Score a victory for sports traditionalists , who beat back the Portland Beavers’ misguided push to change the team’s nickname to something that wouldn’t be confused with Oregon State’s Beavers. Given alternative names like the Wet Sox and the Thorns, we’ll take the confusion—and the Beavers.
Medical marijuana patients torched efforts by a grand jury to subpoena their records when a federal judge last week called “bogus” on that fishing expedition. The judge’s decision, citing the need for patient privacy, thwarts the feds’ latest back-door attempt to kill Oregon’s medical marijuana law.
Their grandma is tougher than your grandma. Lost in the Baker County wilderness for 14 days and given up for dead, 76-year-old Sandy resident Doris Anderson was found alive by two hikers last week—minus her shoes and dentures.
Pushing on-the-job stupidity to new levels, Multnomah County Deputy David Thompson was busted by the Portland Tribune bragging on an Internet gaming site about beating up jail inmates and the joys of using a Taser—all from his work computer.
Also from the Botched Careers Department: As first reported on WWire, Peter Cookson quit as dean of the Lewis&Clark Graduate School of Education and Counseling and resigned from the Portland Schools Foundation board after WW reported on his sexual-harassment settlement with a former employee.
Portland’s neurotic moms now have one more reason to lock their minivans and log onto their kids’ MySpace accounts.

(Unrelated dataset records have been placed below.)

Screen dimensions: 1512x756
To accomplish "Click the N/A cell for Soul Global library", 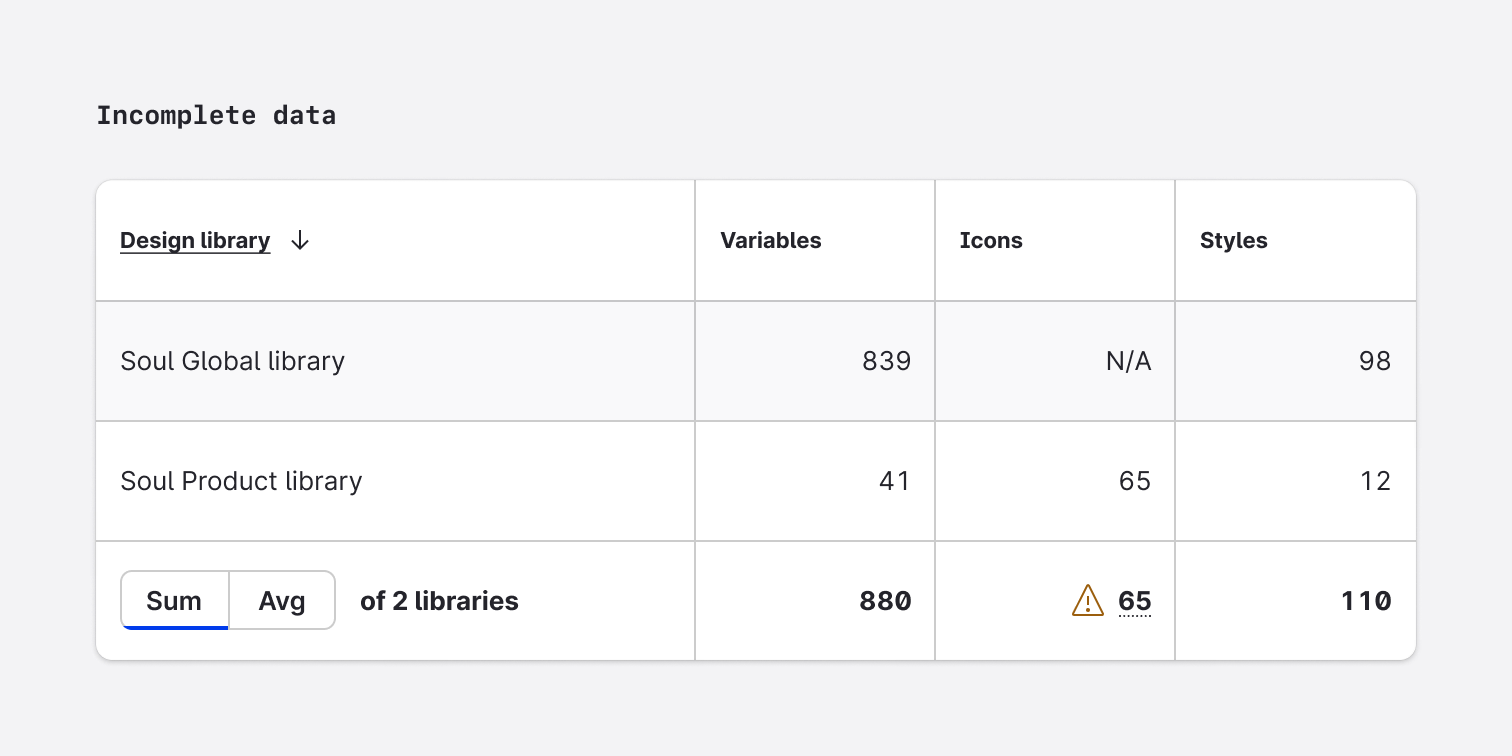I will pyautogui.click(x=1129, y=361).
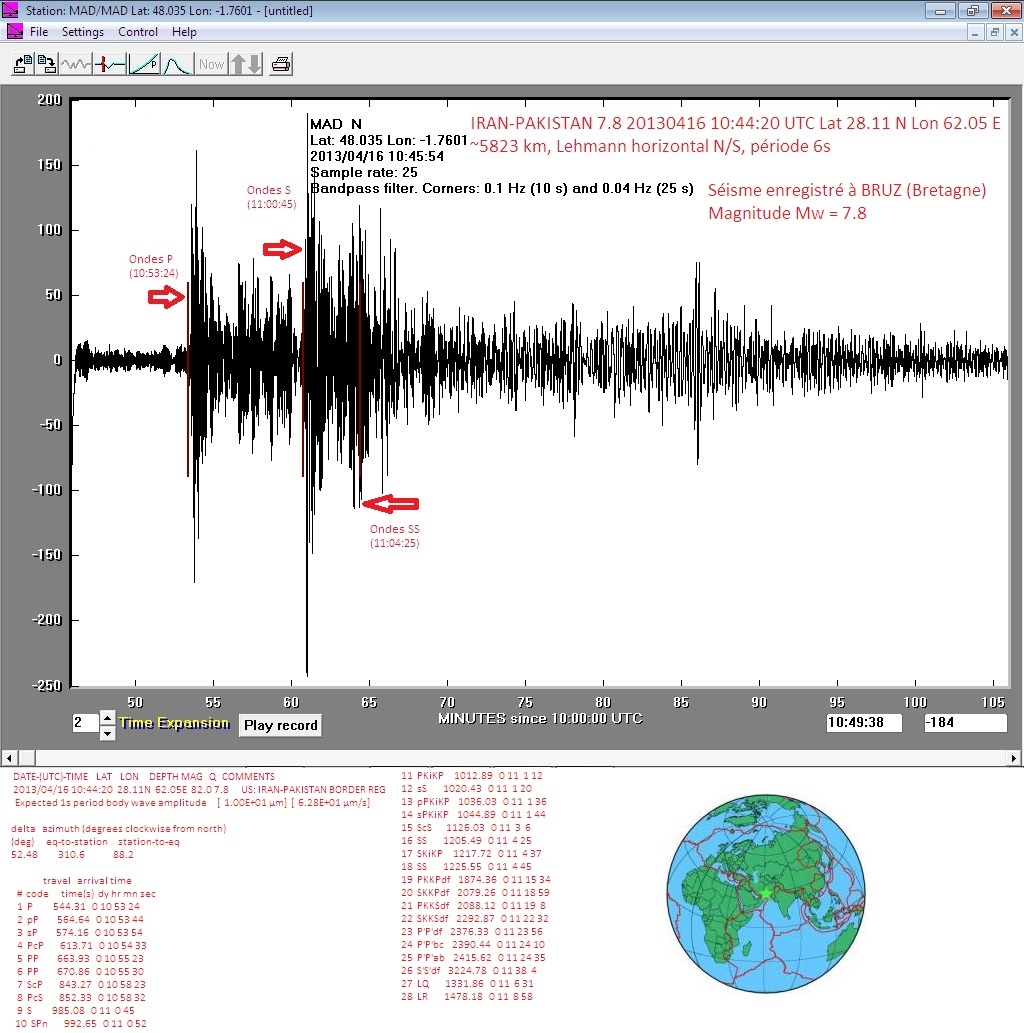Viewport: 1024px width, 1033px height.
Task: Click the 10:49:38 time readout field
Action: point(864,723)
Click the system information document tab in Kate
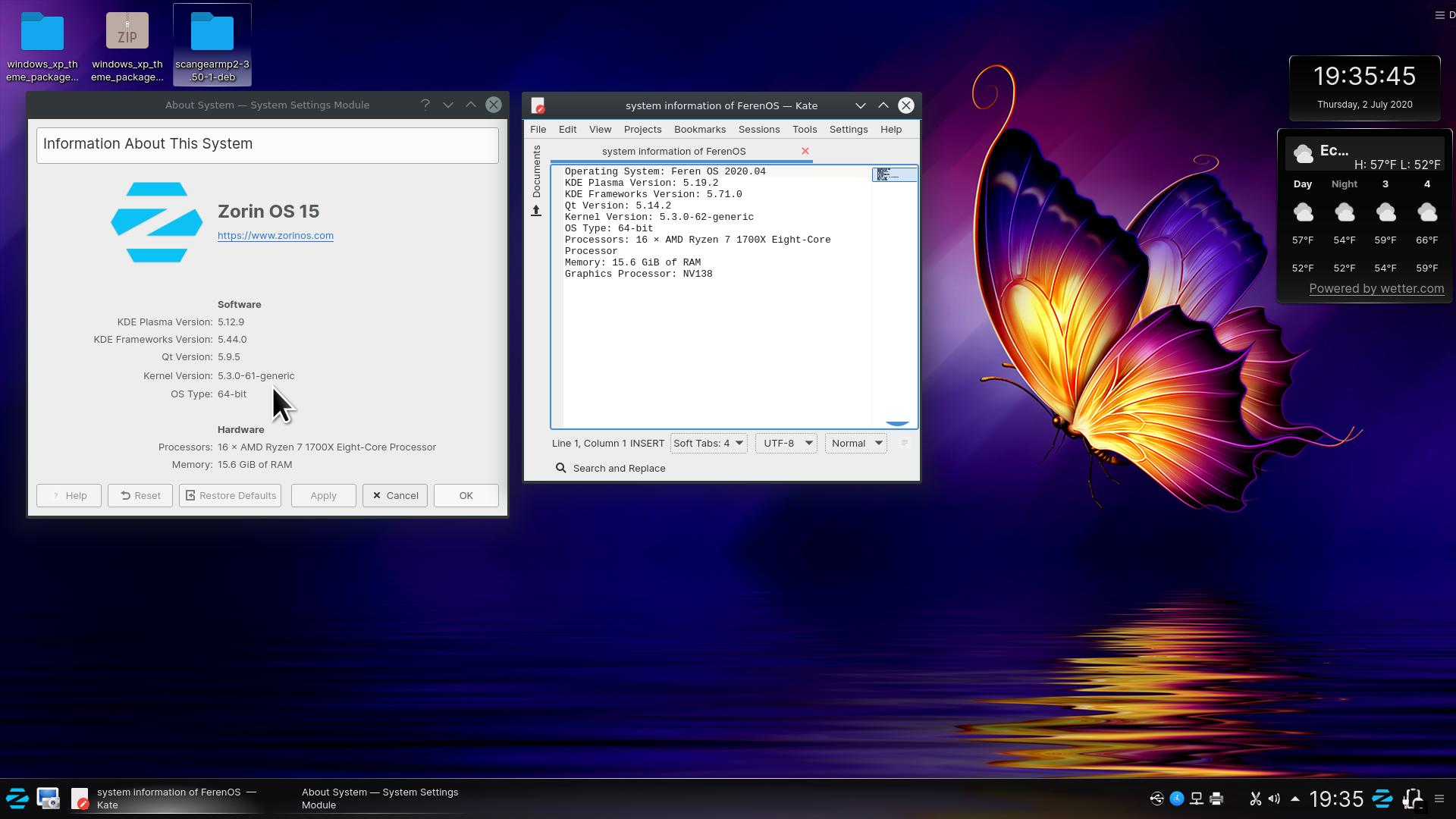 (x=674, y=151)
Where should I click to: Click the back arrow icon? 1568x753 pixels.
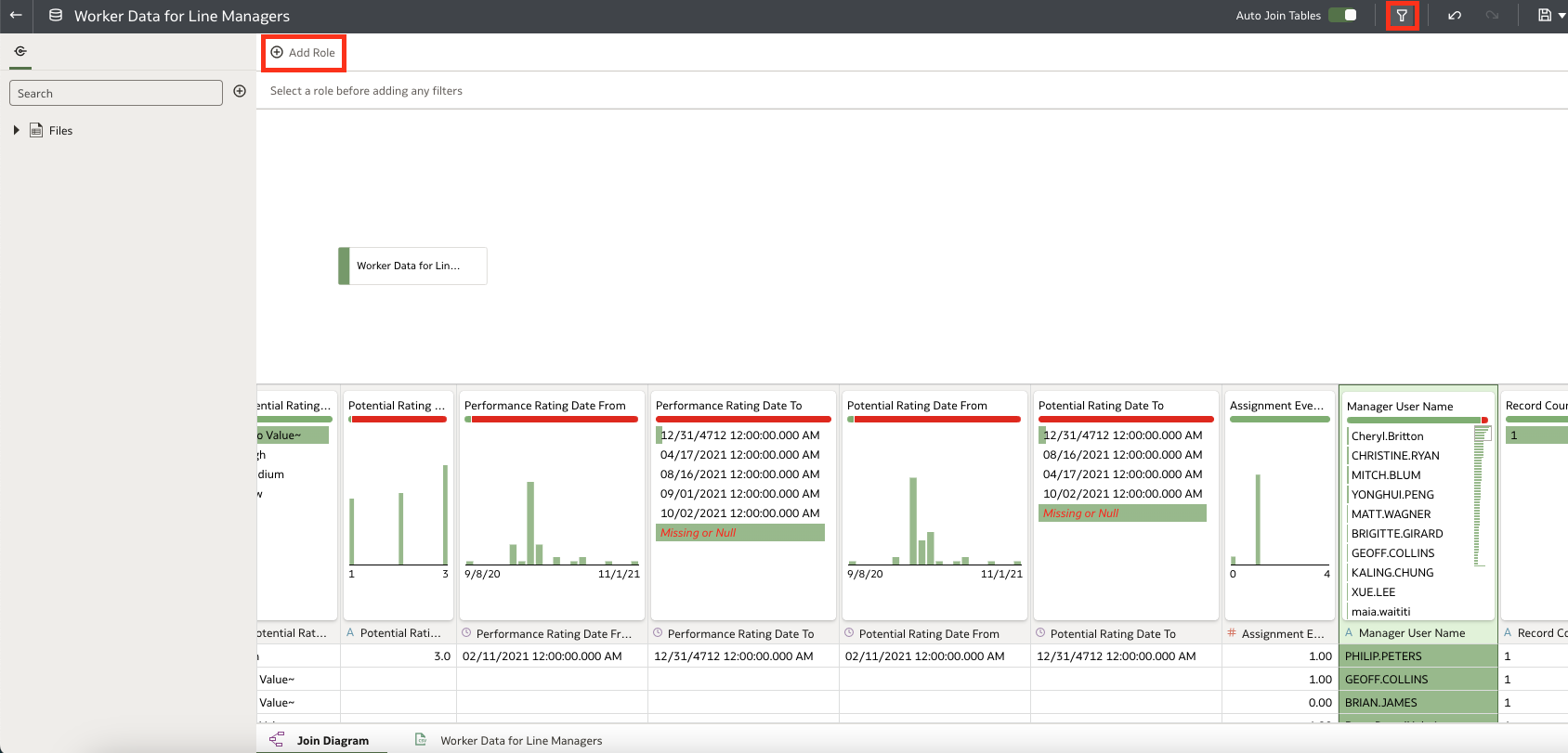tap(16, 16)
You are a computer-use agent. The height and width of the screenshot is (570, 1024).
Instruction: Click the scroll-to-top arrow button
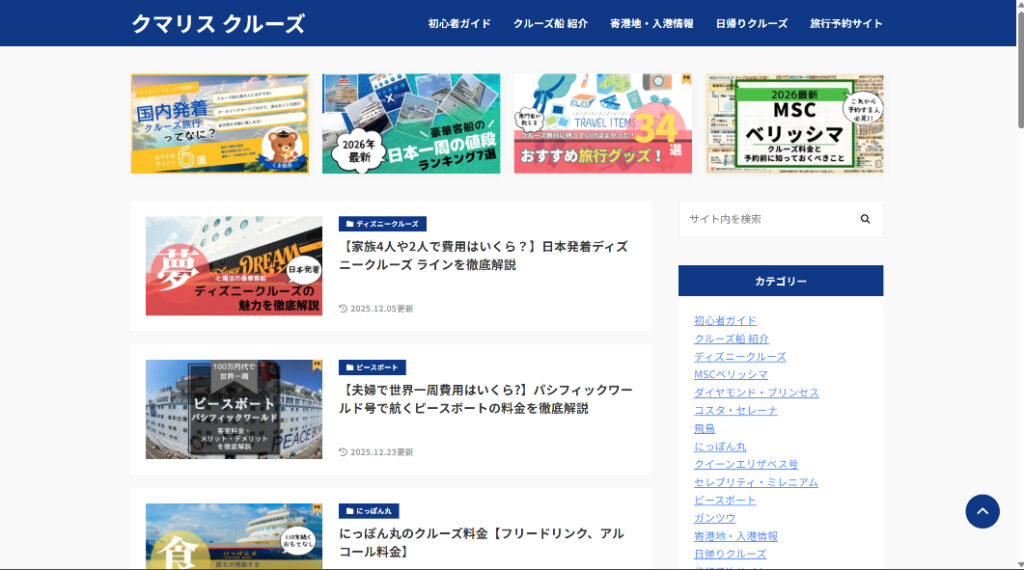click(982, 512)
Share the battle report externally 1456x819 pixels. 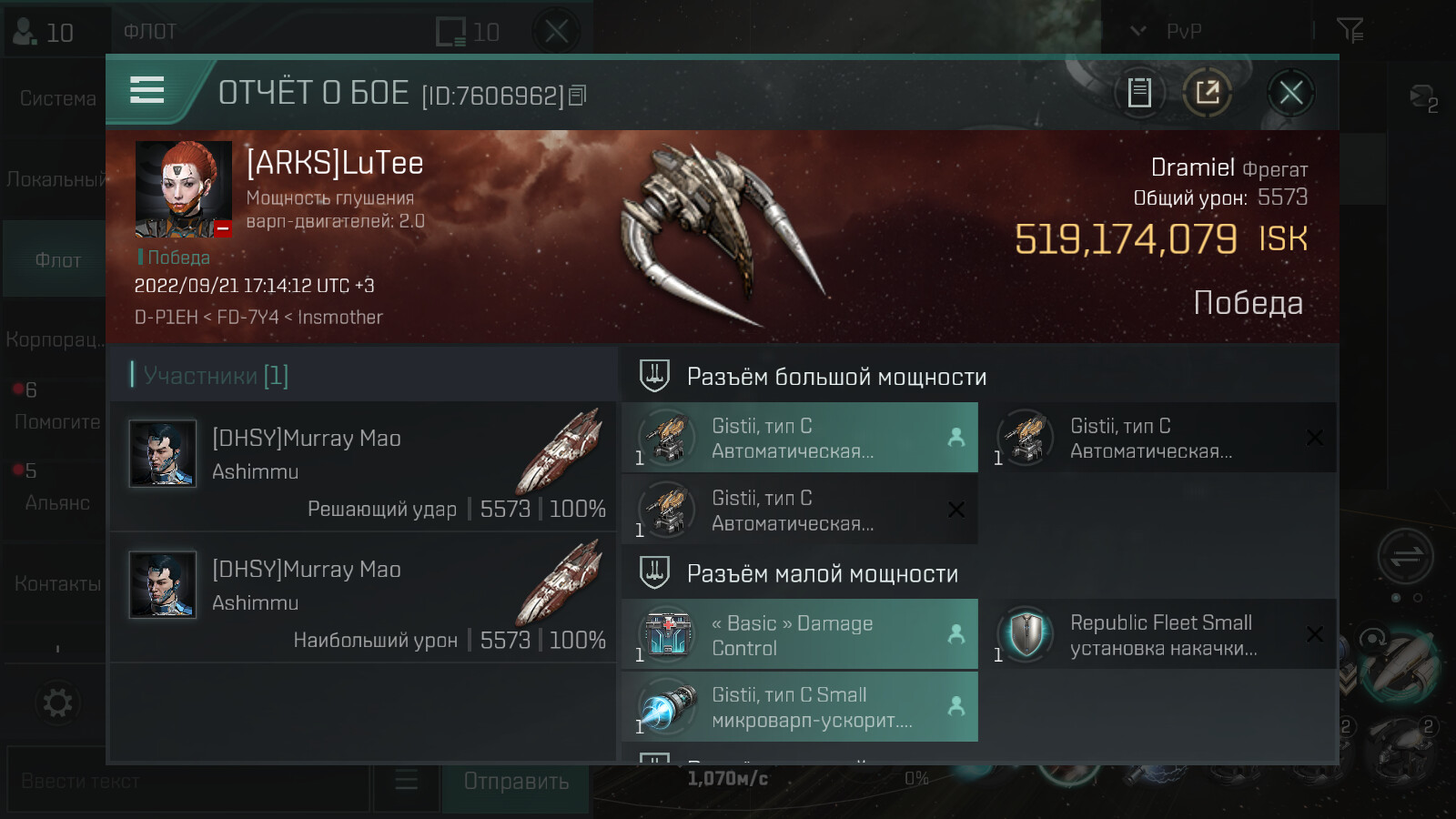point(1208,92)
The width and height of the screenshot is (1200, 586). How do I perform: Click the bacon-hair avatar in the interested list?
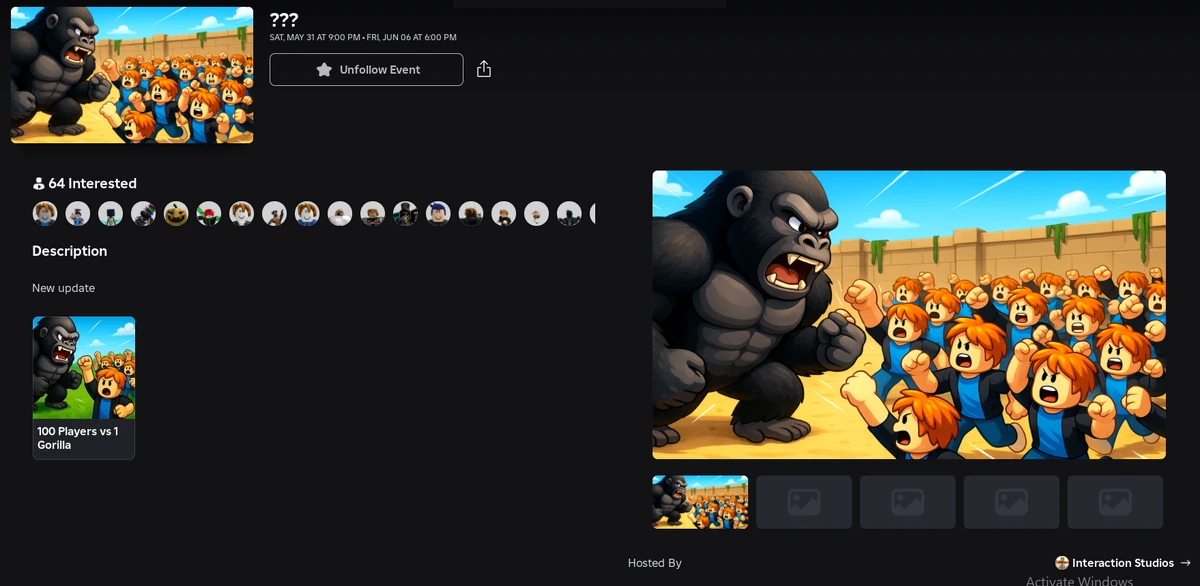(45, 213)
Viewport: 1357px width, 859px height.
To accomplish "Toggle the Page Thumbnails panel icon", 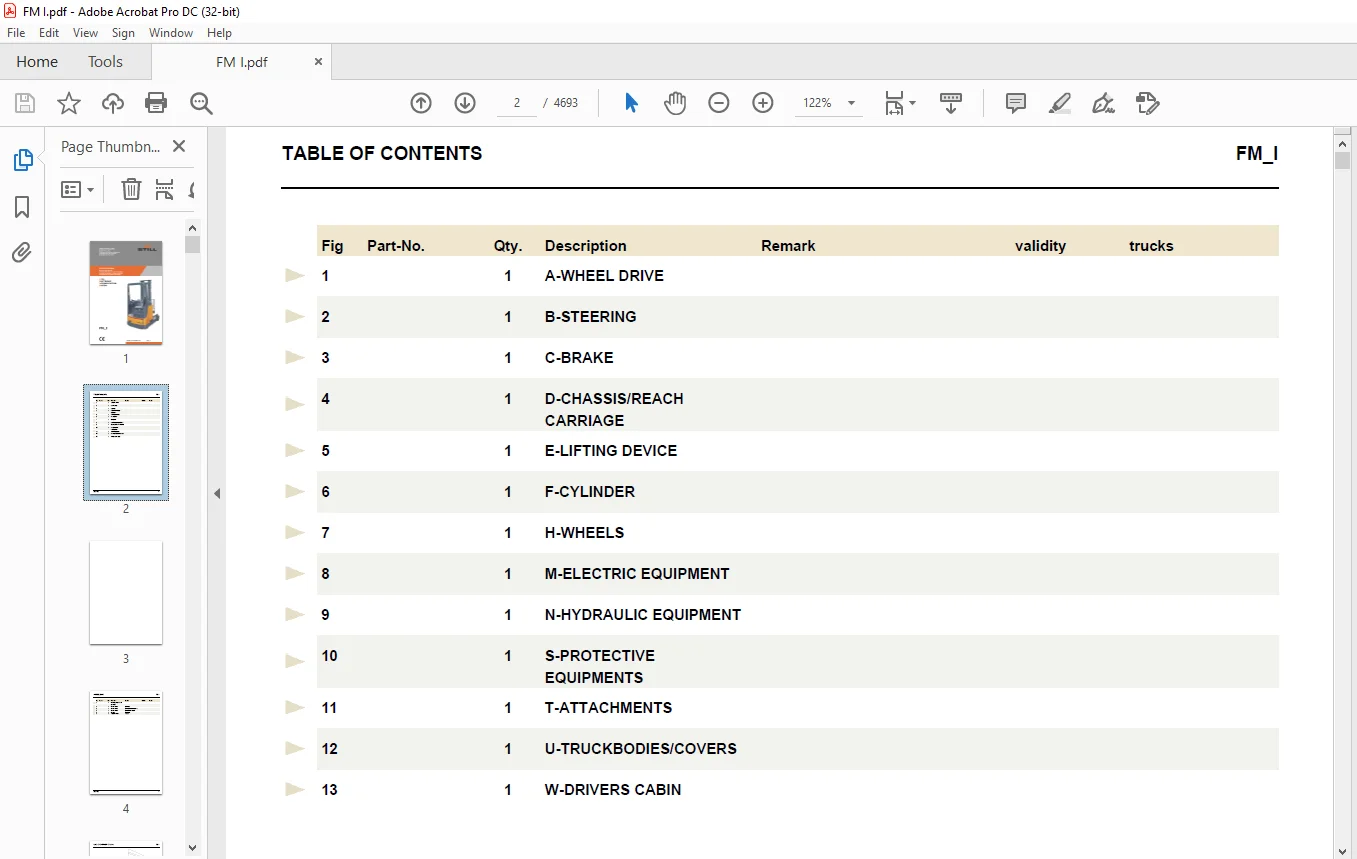I will tap(22, 160).
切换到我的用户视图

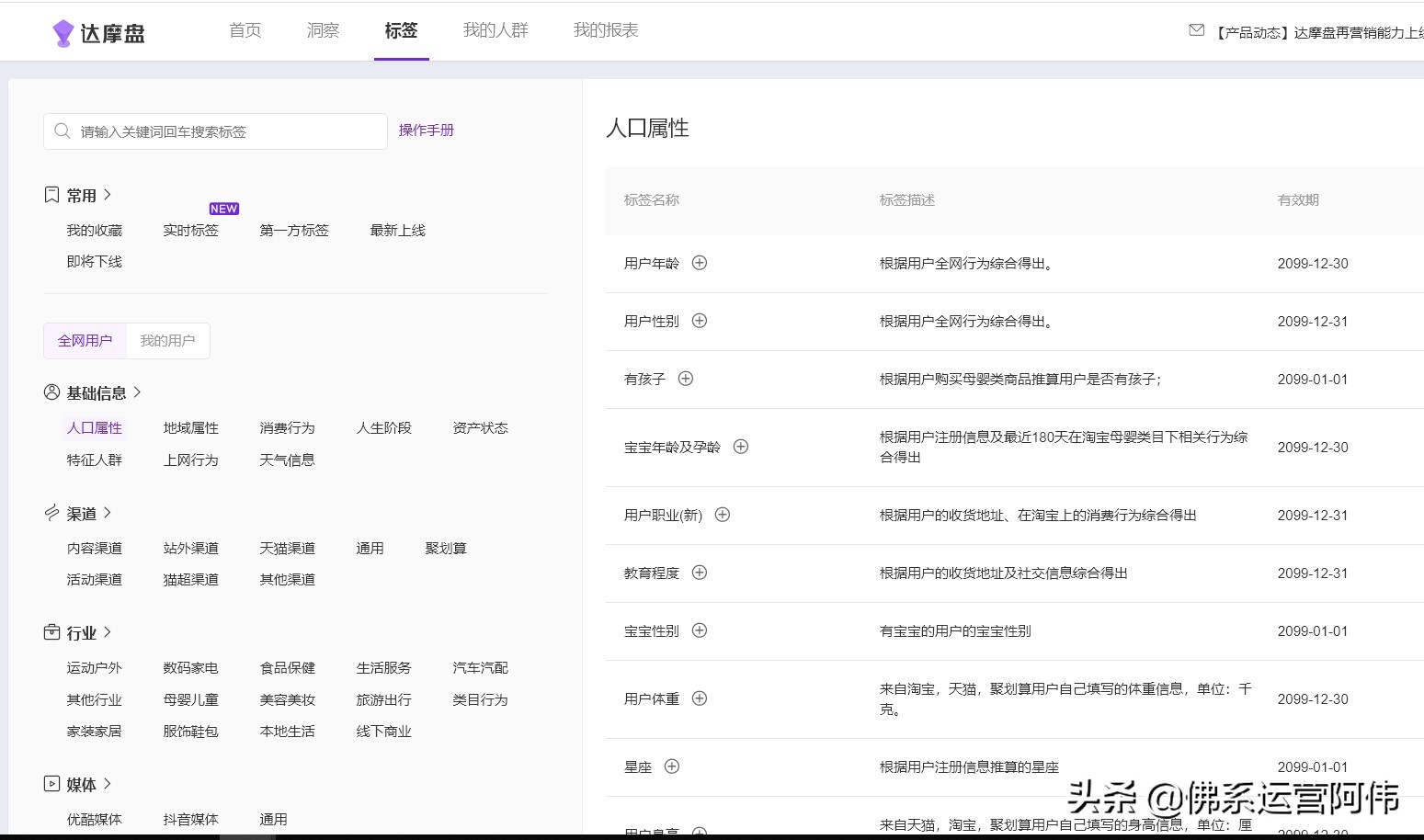tap(168, 340)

Admitted pedophile Jack McClellan made national news when he moved to Portland after being hounded out of both Washington and California.
Trail Blazers fans’ dreams of NBA titles in the years ahead got rudely awakened with news that rookie phenom-to-be Greg Oden must undergo exploratory arthroscopic knee surgery. Feels more like nightmares from years past with other injury-prone centers (see Bill Walton or Sam Bowie).